DATASET ENTRIES:
=-=-=
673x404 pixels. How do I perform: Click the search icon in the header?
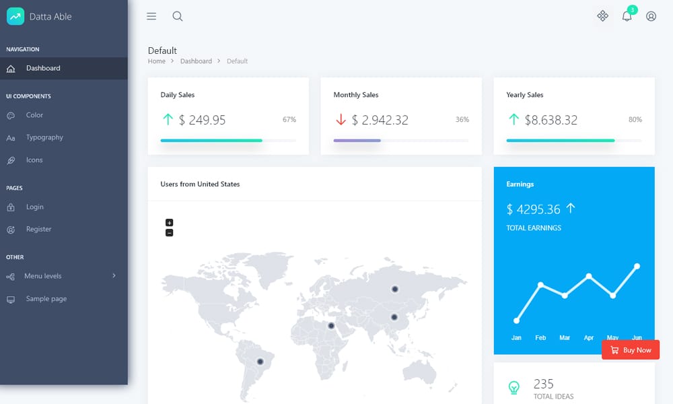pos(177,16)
=-=-=
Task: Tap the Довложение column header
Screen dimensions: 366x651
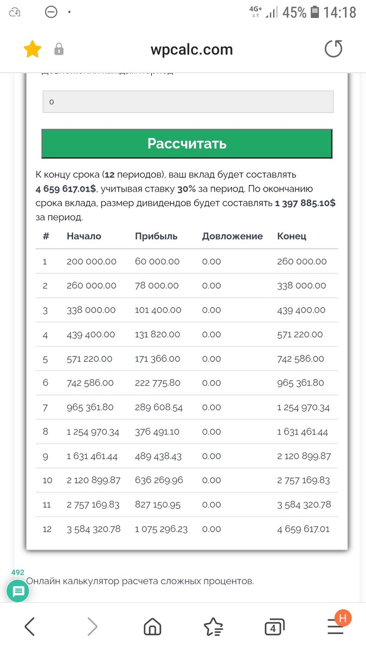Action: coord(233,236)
=-=-=
TASK GOAL:
Could you quote the records verbatim, starting with the line that contains "673x404 pixels. How" and going on through the line that contains "pos(177,16)", leaving out the pictures?

FINAL RESULT:
673x404 pixels. How do I perform: Click the search icon in the header?
pos(177,16)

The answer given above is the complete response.